Qui voyage ?
  
Qui voyage ?
 


Le premier voyage aura tout changé, je me demande encore quelle orientation ma vie aurait pu prendre si je n’avais pas fait le grand saut dans l’inconnu. Peu de certitudes sur ce qu’aurait pu être cette vie parallèle, mais une certitude sur la vie actuelle, c’est bien celle que je voulais mener ! A 27 ans je commençais cette « nouvelle vie » en foulant le sol Néo-Zélandais, qui allait ensuite me mener dans bien d’autres pays à travers le monde.

Il m’est aussi agréable de mettre mon sac sur le dos que de le poser pour quelques temps dans une armoire. Pour cela j’ai donc trouvé le parfait compromis, travailler en voyageant et pour voyager ! Ainsi je reviens en France saisonnièrement pour guider/animer et donner le goût du voyage aux autres avant de reprendre les routes du monde pour moi. Rien de plus rien de moins, le plaisir réside dans la simplicité.

Je sais donc que chaque retour précède un nouveau départ, que chaque retour permet de retrouver la famille, les amis qui ne nous ont pas attendus, bien heureusement, pour continuer leur chemin. C’est donc tout aussi plaisant de dire bonjour et au revoir, mais encore plus agréable et mémorable de partager nos chemins pour un temps à travers l’hexagone ou dans tout autres pays. Vous êtes donc les bienvenus chez moi, attention, chez moi ça change souvent, ca peut être un van, une tente, une auberge, un lit chez l’habitant… ce qui ne changera pas c’est que ma porte d’entrée est une porte d’embarquement !

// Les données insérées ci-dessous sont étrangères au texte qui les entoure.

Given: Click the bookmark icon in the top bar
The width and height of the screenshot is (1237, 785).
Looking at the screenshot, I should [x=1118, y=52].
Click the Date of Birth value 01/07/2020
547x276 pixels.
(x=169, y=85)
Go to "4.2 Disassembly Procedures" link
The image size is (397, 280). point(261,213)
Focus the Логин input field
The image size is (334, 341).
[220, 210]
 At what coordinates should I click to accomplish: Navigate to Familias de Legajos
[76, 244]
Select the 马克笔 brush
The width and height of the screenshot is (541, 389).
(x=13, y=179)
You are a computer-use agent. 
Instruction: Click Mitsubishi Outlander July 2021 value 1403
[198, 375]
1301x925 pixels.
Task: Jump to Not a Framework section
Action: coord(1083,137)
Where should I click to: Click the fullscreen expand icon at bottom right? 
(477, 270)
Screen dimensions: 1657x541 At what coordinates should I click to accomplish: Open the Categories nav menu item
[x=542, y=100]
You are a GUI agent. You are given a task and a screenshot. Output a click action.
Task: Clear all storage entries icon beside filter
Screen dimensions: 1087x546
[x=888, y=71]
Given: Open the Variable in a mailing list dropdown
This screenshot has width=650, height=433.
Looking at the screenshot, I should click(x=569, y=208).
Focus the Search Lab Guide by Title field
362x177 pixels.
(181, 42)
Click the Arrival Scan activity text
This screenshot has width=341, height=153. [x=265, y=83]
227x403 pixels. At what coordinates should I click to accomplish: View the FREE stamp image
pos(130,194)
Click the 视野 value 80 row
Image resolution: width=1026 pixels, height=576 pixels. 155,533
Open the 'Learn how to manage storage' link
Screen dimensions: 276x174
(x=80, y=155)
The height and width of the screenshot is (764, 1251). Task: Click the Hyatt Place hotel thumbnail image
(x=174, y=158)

Au fil des pays visités, j’ai compris et appris à voyager différemment. Si je reste toujours un peu organisé dans mes préparations de voyage, je le suis bien moins sur la route pour que l’imprévu, qui construit notre mémoire voyagistique, se cache derrière chaque virage.
Dans cet objectif, je me rappellerai ces mots écrits et lus dans La marche dans le ciel (A. Poussin et S. Tesson) : « Le vrai voyageur n’a pas de plan bien défini et, surtout, n’a pas le désir d’arriver ni de rentrer chez soi ».